By VICTOR SLEDGE May 10, 2024 

“Are these debit cards?” It’s a question multimedia artist Taylor Smith once received from a child viewing her work. It was a reasonable question.  

Her work isn’t actually made from debit cards, but the materials she uses are equally as rigid and techy. Even past that, in the same way debit cards are slowly being pushed out by advancements in tap-to-pay systems, the materials Smith uses were pushed out decades ago, first by CDs, then flash drives, and now the cloud. 

Smith creates paintings using floppy disks as her canvas. Of course, using a technology that became obsolete over 20 years ago, the sense of memory people have with these disks can completely change depending on their age. As an artist whose work revolves around questions of memory, that’s a part of the mystique. The fact that her work may be the first time some viewers have ever seen a floppy disk before, or the first time they’ve thought about them in decades, is a plus.
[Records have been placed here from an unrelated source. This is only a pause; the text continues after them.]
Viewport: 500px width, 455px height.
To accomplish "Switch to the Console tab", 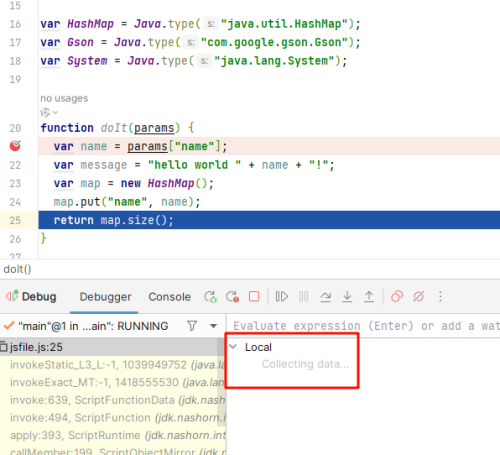I will (170, 297).
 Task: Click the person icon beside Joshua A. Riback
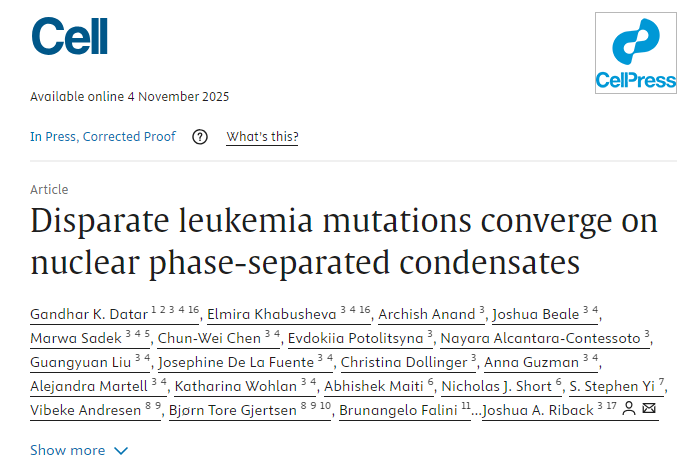point(629,409)
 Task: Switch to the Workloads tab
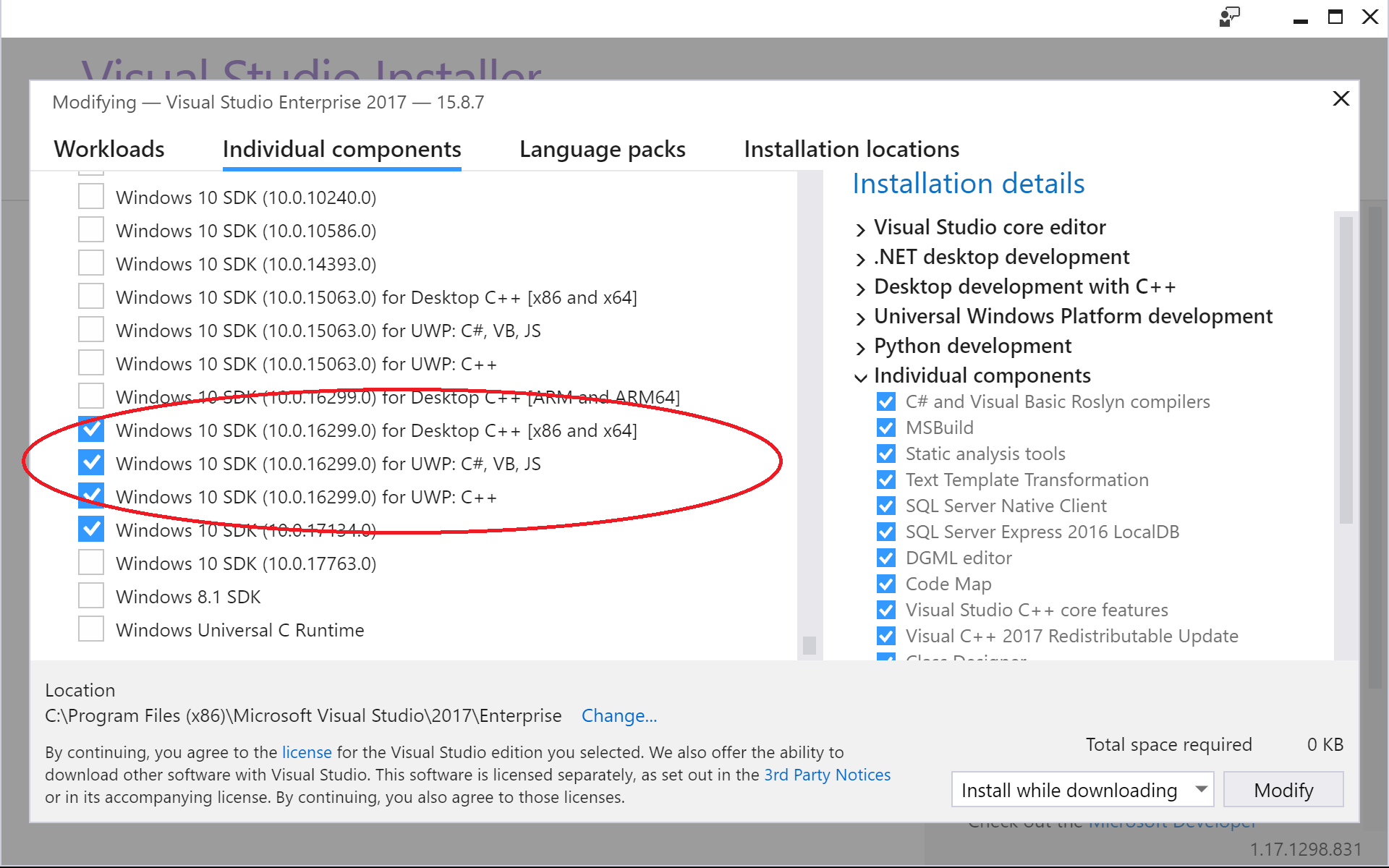tap(110, 148)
“They’re visually interesting enough that even if you don’t have experience using one decades ago, you can still visually appreciate them,” Smith says.  
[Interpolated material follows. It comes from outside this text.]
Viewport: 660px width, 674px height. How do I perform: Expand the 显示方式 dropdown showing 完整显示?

The innate visual interest floppy disks hold is exactly what drew Smith to this work to begin with in the early 2000s when she ran across an old box of her own in a closet. 

 “I thought, I’m never going to use these again,” she says. “But I didn't want to simply throw them out. So I thought I could create a painting over these and turn them into something completely new.”

Antiquity v1.0

With limited colors, almost completely uniform shapes, sizes and designs, it may be difficult to imagine what kind of art a cold, hard floppy disk can inspire. “A 3.5 inch floppy disk is still intriguing enough and not too glossy and soulless that it still has some interest in and of itself,” she says.
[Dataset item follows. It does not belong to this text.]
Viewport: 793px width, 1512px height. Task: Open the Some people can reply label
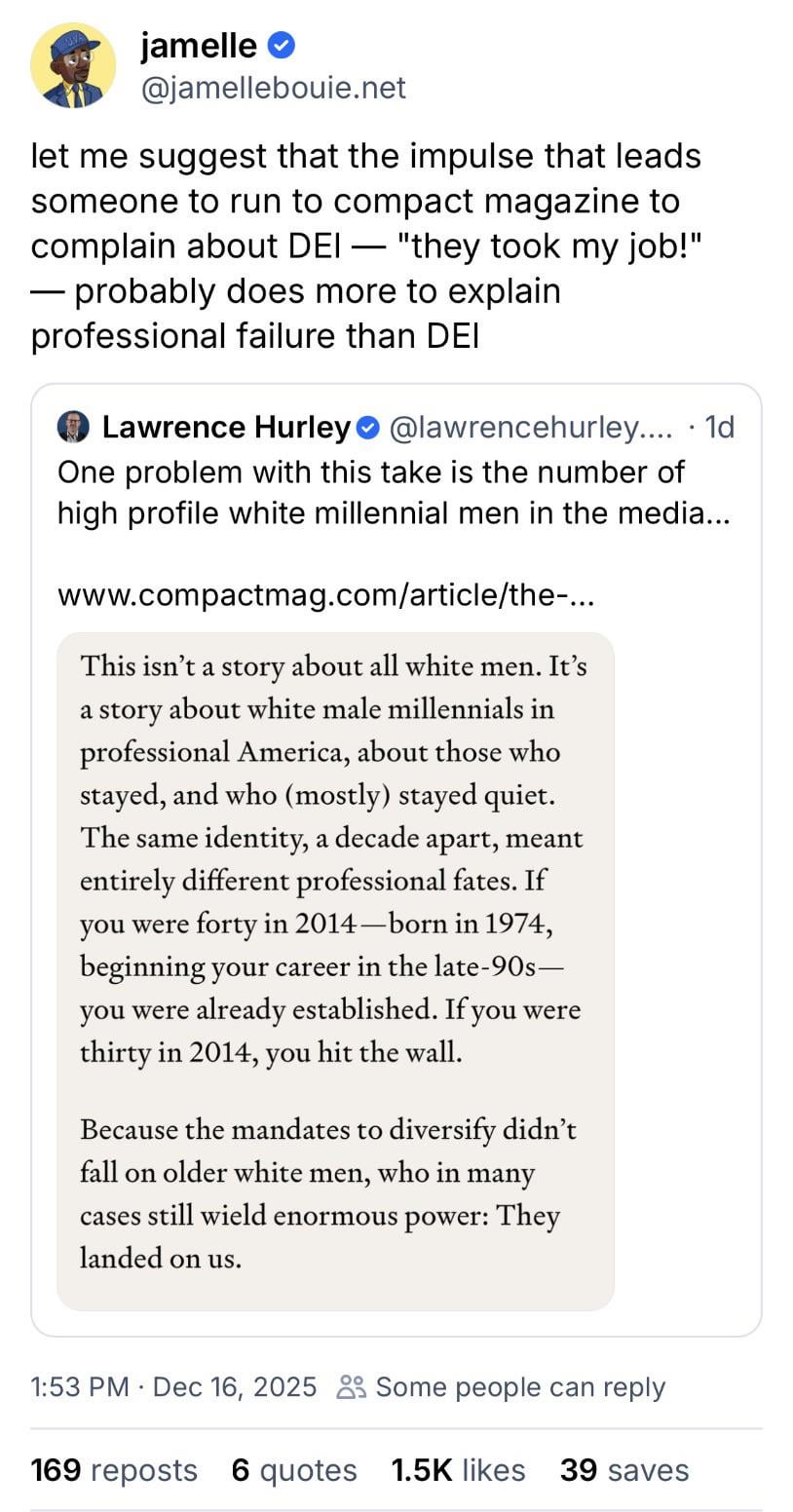click(x=520, y=1386)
These floppy disks, even as static as they may seem, still have an external individuality that Smith appreciates and preserves when she works. After all, these disks had a life before they made it to her. On the one hand, maybe they were only used to file tax returns or to save an English 101 term paper. But on the other hand, maybe they were used to hold the memories from a loved one’s wedding or the birth of a child.

Since the disks aren’t recyclable, they have a second life waiting for someone like Smith to purchase them from a plant where one would send unused keyboards or a desktop mouse. The floppy disks can and do exist for a full adult life before they even make it to Smith’s studio. 

To avoid the chance of eventually running out of them, the disks can wait for years at her studio before they become a part of one of her pieces. 

“I probably have over 20,000 in my studio right now that are just waiting for me to get to them,” she says. 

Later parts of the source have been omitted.